Tom Kitchin
Tom Kitchin

Nick Nairn and Tom Kitchin champion eating game

Demand for Scottish grouse is continuing to rise in the UK, Scandinavia and mainland Europe, as leading chefs champion its use in top restaurants and at home.

As Great British Game Week gets underway (25 Nov – 1 Dec), top chefs including Tom Kitchin and Nick Nairn have backed grouse as one of Scotland’s food jewels and are supporting the use of this delicious and healthy game meat in their kitchens from the moment the grouse shooting season starts in August.

The chefs’ backing comes as a leading game dealer, Ardgay Game, is reporting a three-fold rise in sales for grouse.

Michelin-starred chef, Tom Kitchin, chef proprietor of The Kitchin, said: ‘To me, grouse symbolises all that is great about Scottish produce. The game we have access to here in Scotland is so outstanding, I feel it’s my duty to share the passion I have for it. We serve grouse at my restaurant The Kitchin, our sister restaurant Castle Terrace and gastropub The Scran and Scallie and I hope that others can share in the enjoyment of eating wonderful Scottish grouse from the moment it comes into season.

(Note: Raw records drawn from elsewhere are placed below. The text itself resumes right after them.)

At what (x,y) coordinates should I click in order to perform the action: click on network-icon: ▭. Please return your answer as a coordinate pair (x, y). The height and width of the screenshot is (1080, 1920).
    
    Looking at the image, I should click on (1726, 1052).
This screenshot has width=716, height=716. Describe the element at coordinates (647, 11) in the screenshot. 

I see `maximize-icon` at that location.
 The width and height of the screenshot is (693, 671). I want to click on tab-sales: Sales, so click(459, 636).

‘The flavours of game can be really exceptional, and I’m excited that more people are getting into eating it. People are becoming more interested in knowing where their meat comes from. There is nothing better, and more traceable, than birds straight from the Scottish moors.’

Tom Kitchin

Renowned chef and keen shot, Nick Nairn said: ‘I really value many different aspects of the grouse season but the pinnacle for me is being able to create a fantastic roast grouse dish. It has long been acknowledged that Scotland’s food and drink and country sports sectors are truly world class and it is heartening to witness the increased demand and appreciation for Scotland’s wild grouse.

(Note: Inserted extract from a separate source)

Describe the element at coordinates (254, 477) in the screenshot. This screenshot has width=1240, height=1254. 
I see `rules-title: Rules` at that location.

‘Grouse is a sustainable and delicious food that Scotland leads the way on and I encourage as many restaurants and customers to cook with grouse as often as possible during the season.’

Part of Scotland’s natural game larder, the ‘hill-to-plate’ credentials of wild grouse and its sustainability are widely recognised. The availability of grouse has also increased, with new restaurants and farmers markets now selling oven-ready grouse and grouse fillets to the buying public.

Ruaridh Waugh, technical director of Ardgay Game, a leading game meat exporter, said: ‘Grouse is known as the ‘king of game’ and seen by top chefs as one of Scotland’s food jewels. It is a delicious, low-fat and sustainable meat and it’s no surprise to see it growing in popularity amongst the general public with an appetite for Scotland’s natural game larder.

Nick Nairn (Photo: Graeme Hart / Perthshire Picture Agency)

‘Our UK sales of grouse have gone up three-fold over the past two years. There is also international demand for Scottish grouse, with dynamic markets in Scandinavia and mainland Europe. Foreign customers want produce with provenance and quality at heart and Scottish grouse has exactly that.’

Gamekeepers carry out year-round moorland management for red grouse that offers a rich biodiversity in which a wide variety of wildlife and habitat can flourish. Grouse are wild birds and shooting programmes take place on estates during the season only when there is a sustainable surplus.

Scotland is blessed with having one of the richest larders in the world, with many wild and natural foods available throughout the seasons of the year.

The country’s food and drink is internationally renowned and the industry is worth around £14 billion to the economy each year. Combined with 115,400 people being employed in the sector in one or more of the 18,850 Scottish food and drink businesses, the contribution it makes to the economy and its place in the world is vital.